▶ _Extract to read_
====
An interesting political development briefly brought Byron into the news, when in 1935 five women unseated five male incumbents on the town board. They proceeded to pay off the town's debt and began to produce income through the sale of electricity to its residents.

Nonetheless, in 1942, the railroad abandoned its line through town. Through the 1940s and 1950s, only a half-dozen businesses were still in operation. A declining rural population prompted the combining of Byron's school with those of nearby Driftwood. Then in the 1960s, Burlington, Amorita, Byron, and Driftwood schools consolidated into a single school located in Burlington. Its population continued to fall to 131 in 1950, 72 in 1970, and only 57 in 1990. Byron ended the twentieth century with a population of 45, and by 2010, the U.S. Census counted just 35 residents.

==Geography==
Byron lies along State Highway 58.

The town has a total area of 0.24 sqmi, all land, with a population density of 153 people per square mile.

==Demographics==

Historical population
| Census | Pop. | Note | %± |
| 1910 | 286 |  | — |
| 1920 | 249 |  | −12.9% |
| 1930 | 197 |  | −20.9% |
| 1940 | 177 |  | −10.2% |
| 1950 | 131 |  | −26.0% |
| 1960 | 82 |  | −37.4% |
| 1970 | 72 |  | −12.2% |
| 1980 | 67 |  | −6.9% |
| 1990 | 57 |  | −14.9% |
| 2000 | 45 |  | −21.1% |
| 2010 | 35 |  | −22.2% |
| 2020 | 37 |  | 5.7% |
U.S. Decennial Census

===2020 census===

As of the 2020 census, Byron had a population of 37. The median age was 35.3 years. 35.1% of residents were under the age of 18 and 27.0% of residents were 65 years of age or older. For every 100 females there were 76.2 males, and for every 100 females age 18 and over there were 100.0 males age 18 and over.
====
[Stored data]
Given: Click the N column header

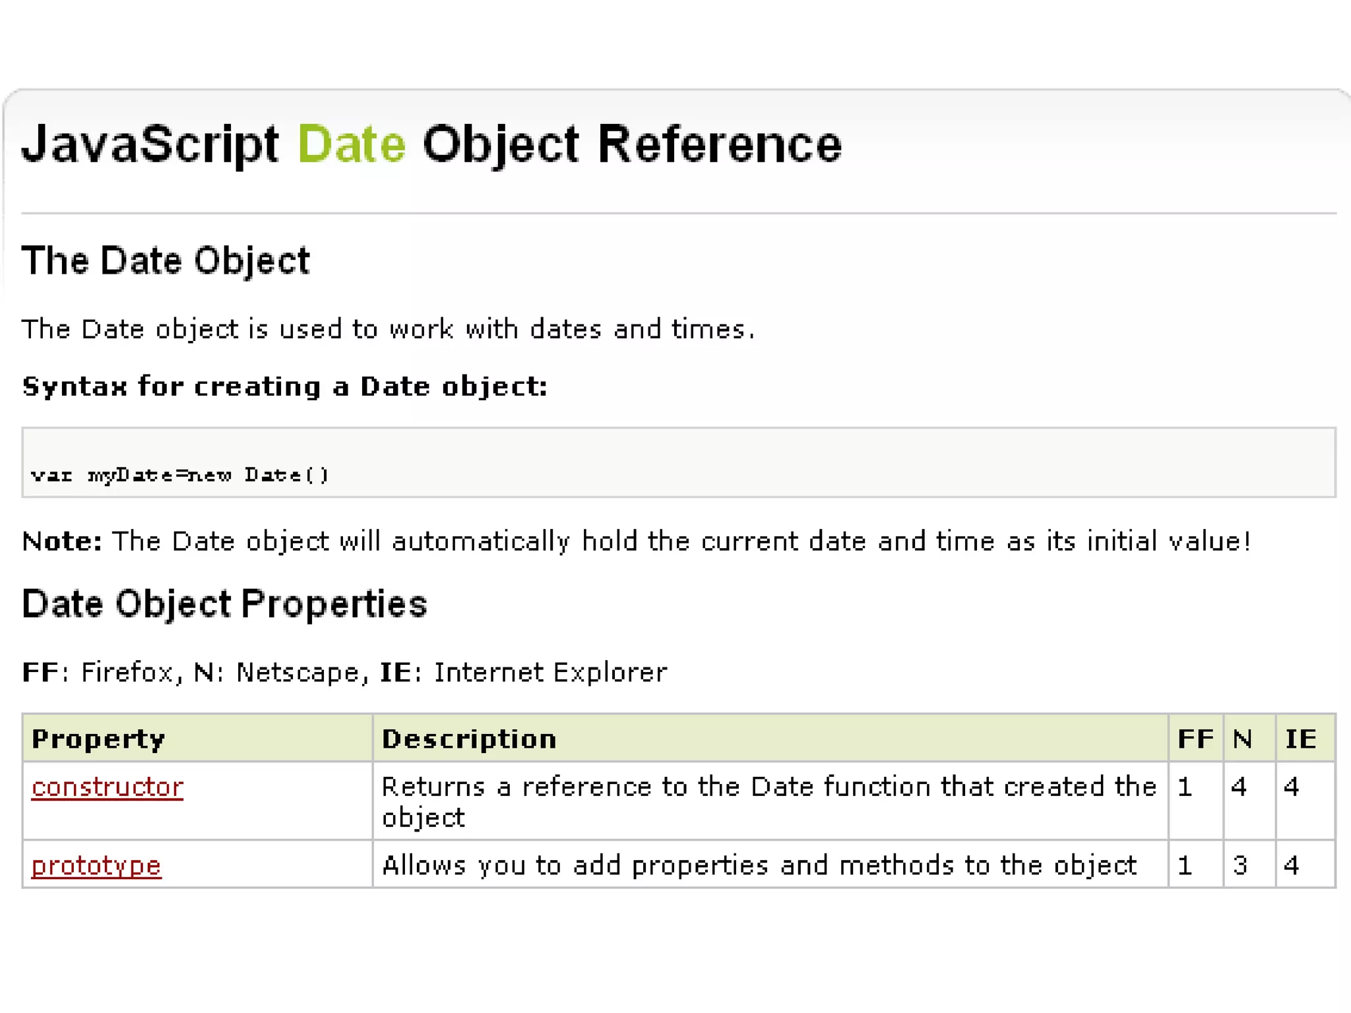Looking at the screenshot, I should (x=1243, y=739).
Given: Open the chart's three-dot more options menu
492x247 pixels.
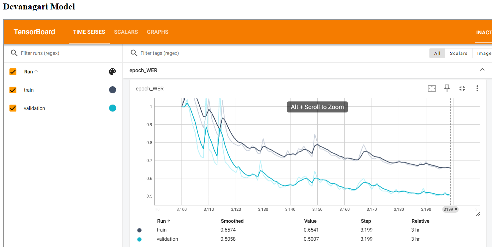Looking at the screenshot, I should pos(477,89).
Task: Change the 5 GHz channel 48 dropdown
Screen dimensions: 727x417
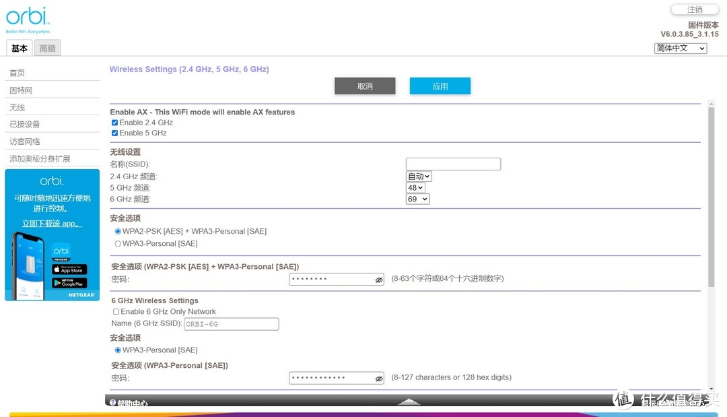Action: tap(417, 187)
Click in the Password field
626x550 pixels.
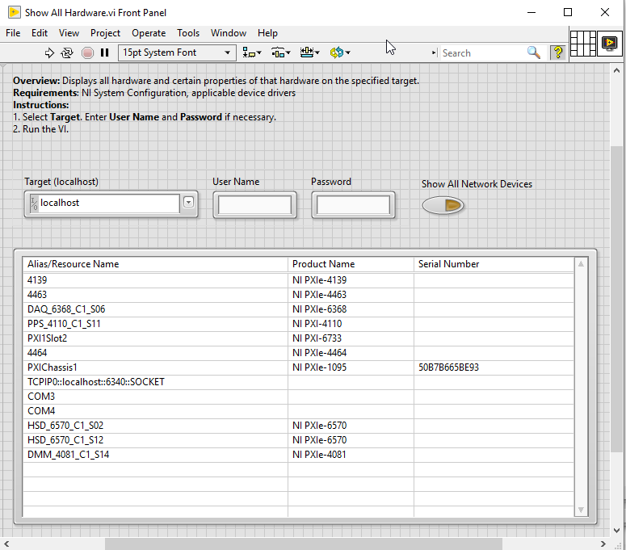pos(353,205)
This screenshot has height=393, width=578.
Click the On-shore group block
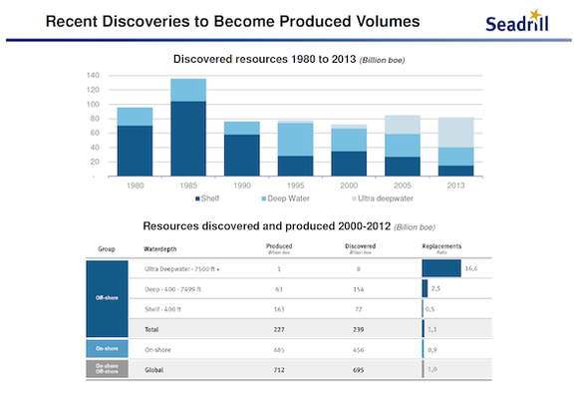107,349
====
▶ _Assignment A_
In the text on Byron, in what year did the railroad abandon its line through town?
▶ _Assignment B_
Carry on the text on Byron from its last sentence.
The listing has nothing to do with the text on Byron.

▶ _Result A_
1942

▶ _Result B_
0.0% of residents lived in urban areas, while 100.0% lived in rural areas.

There were 14 households in Byron, of which 42.9% had children under the age of 18 living in them. Of all households, 64.3% were married-couple households, 21.4% were households with a male householder and no spouse or partner present, and 14.3% were households with a female householder and no spouse or partner present. About 28.6% of all households were made up of individuals and 14.2% had someone living alone who was 65 years of age or older.

There were 14 housing units, of which 0.0% were vacant. The homeowner vacancy rate was 0.0% and the rental vacancy rate was 0.0%.

Racial composition as of the 2020 census
| Race | Number | Percent |
|---|---|---|
| White | 36 | 97.3% |
| Black or African American | 0 | 0.0% |
| American Indian and Alaska Native | 1 | 2.7% |
| Asian | 0 | 0.0% |
| Native Hawaiian and Other Pacific Islander | 0 | 0.0% |
| Some other race | 0 | 0.0% |
| Two or more races | 0 | 0.0% |
| Hispanic or Latino (of any race) | 1 | 2.7% |

===2000 census===
As of the census of 2000, there were 45 people, 19 households, and 14 families residing in the town. The population density was 185.6 PD/sqmi. There were 26 housing units at an average density of 107.2 /sqmi. The racial makeup of the town was 100.00% White.

There were 19 households, out of which 26.3% had children under the age of 18 living with them, 73.7% were married couples living together, and 26.3% were non-families. 26.3% of all households were made up of individuals, and 15.8% had someone living alone who was 65 years of age or older. The average household size was 2.37 and the average family size was 2.86.

In the town, the population was spread out, with 20.0% under the age of 18, 6.7% from 18 to 24, 26.7% from 25 to 44, 24.4% from 45 to 64, and 22.2% who were 65 years of age or older. The median age was 40 years. For every 100 females, there were 73.1 males. For every 100 females age 18 and over, there were 80.0 males.

The median income for a household in the town was $34,000, and the median income for a family was $33,500. Males had a median income of $19,375 versus $16,875 for females. The per capita income for the town was $44,525. There were 12.5% of families and 11.1% of the population living below the poverty line, including no one under the age of 18 and none of those over 64.